AIM OF THE TASK — Render all of the rows below as a Markdown table with the columns Line and Content, giving each row's number alongside its text and leaving out blank lines.
----
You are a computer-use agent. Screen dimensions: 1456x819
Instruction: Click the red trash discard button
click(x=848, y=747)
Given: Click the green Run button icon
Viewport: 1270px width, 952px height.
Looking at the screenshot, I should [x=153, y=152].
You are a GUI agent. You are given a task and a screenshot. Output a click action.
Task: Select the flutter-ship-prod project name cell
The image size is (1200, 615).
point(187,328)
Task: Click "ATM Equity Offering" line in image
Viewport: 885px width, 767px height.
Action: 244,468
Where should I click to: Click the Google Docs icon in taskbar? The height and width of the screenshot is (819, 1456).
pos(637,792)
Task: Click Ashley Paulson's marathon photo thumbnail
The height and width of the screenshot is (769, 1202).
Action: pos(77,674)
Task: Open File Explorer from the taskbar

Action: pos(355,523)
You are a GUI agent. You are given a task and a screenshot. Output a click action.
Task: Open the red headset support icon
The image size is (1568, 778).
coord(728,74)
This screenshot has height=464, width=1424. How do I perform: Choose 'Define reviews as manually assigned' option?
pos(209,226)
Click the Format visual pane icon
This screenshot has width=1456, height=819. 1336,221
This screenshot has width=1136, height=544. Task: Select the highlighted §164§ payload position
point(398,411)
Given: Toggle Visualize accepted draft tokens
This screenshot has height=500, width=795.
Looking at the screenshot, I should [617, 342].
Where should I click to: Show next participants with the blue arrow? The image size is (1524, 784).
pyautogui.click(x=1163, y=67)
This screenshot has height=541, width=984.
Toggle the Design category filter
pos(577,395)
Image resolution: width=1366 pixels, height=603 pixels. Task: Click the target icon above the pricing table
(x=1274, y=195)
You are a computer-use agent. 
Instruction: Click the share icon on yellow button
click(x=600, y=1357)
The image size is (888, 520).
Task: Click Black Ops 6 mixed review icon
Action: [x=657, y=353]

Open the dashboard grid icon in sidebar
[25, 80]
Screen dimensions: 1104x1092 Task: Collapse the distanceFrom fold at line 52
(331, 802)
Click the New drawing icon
----
ANSWER TO THE TASK —
| Line | Content |
|---|---|
| 1 | You are a computer-use agent. Screen dimensions: 1456x819 |
| 2 | Instruction: Click the red trash discard button |
| 3 | click(x=848, y=747) |
| 4 | Given: Click the green Run button icon |
| 5 | Viewport: 1270px width, 952px height. |
| 6 | Looking at the screenshot, I should [x=153, y=152]. |
| 7 | You are a GUI agent. You are given a task and a screenshot. Output a click action. |
| 8 | Task: Select the flutter-ship-prod project name cell |
| 9 | The image size is (1200, 615). |
| 10 | point(187,328) |
| 11 | Task: Click "ATM Equity Offering" line in image |
| 12 | Viewport: 885px width, 767px height. |
| 13 | Action: 244,468 |
| 14 | Where should I click to: Click the Google Docs icon in taskbar? The height and width of the screenshot is (819, 1456). |
| 15 | pos(637,792) |
| 16 | Task: Click Ashley Paulson's marathon photo thumbnail |
| 17 | The height and width of the screenshot is (769, 1202). |
| 18 | Action: pos(77,674) |
| 19 | Task: Open File Explorer from the taskbar |
| 20 | Action: pos(355,523) |
| 21 | You are a GUI agent. You are given a task and a screenshot. Output a click action. |
| 22 | Task: Open the red headset support icon |
| 23 | The image size is (1568, 778). |
| 24 | coord(728,74) |
| 25 | This screenshot has height=464, width=1424. How do I perform: Choose 'Define reviews as manually assigned' option? |
| 26 | pos(209,226) |
| 27 | Click the Format visual pane icon |
| 28 | This screenshot has width=1456, height=819. 1336,221 |
| 29 | This screenshot has width=1136, height=544. Task: Select the highlighted §164§ payload position |
| 30 | point(398,411) |
| 31 | Given: Toggle Visualize accepted draft tokens |
| 32 | This screenshot has height=500, width=795. |
| 33 | Looking at the screenshot, I should [617, 342]. |
| 34 | Where should I click to: Show next participants with the blue arrow? The image size is (1524, 784). |
| 35 | pyautogui.click(x=1163, y=67) |
| 36 | This screenshot has height=541, width=984. |
| 37 | Toggle the Design category filter |
| 38 | pos(577,395) |
| 39 | Image resolution: width=1366 pixels, height=603 pixels. Task: Click the target icon above the pricing table |
| 40 | (x=1274, y=195) |
| 41 | You are a computer-use agent.  |
| 42 | Instruction: Click the share icon on yellow button |
| 43 | click(x=600, y=1357) |
| 44 | The image size is (888, 520). |
| 45 | Task: Click Black Ops 6 mixed review icon |
| 46 | Action: [x=657, y=353] |
| 47 | Open the dashboard grid icon in sidebar |
| 48 | [25, 80] |
| 49 | Screen dimensions: 1104x1092 Task: Collapse the distanceFrom fold at line 52 |
| 50 | (331, 802) |
| 51 | Click the New drawing icon |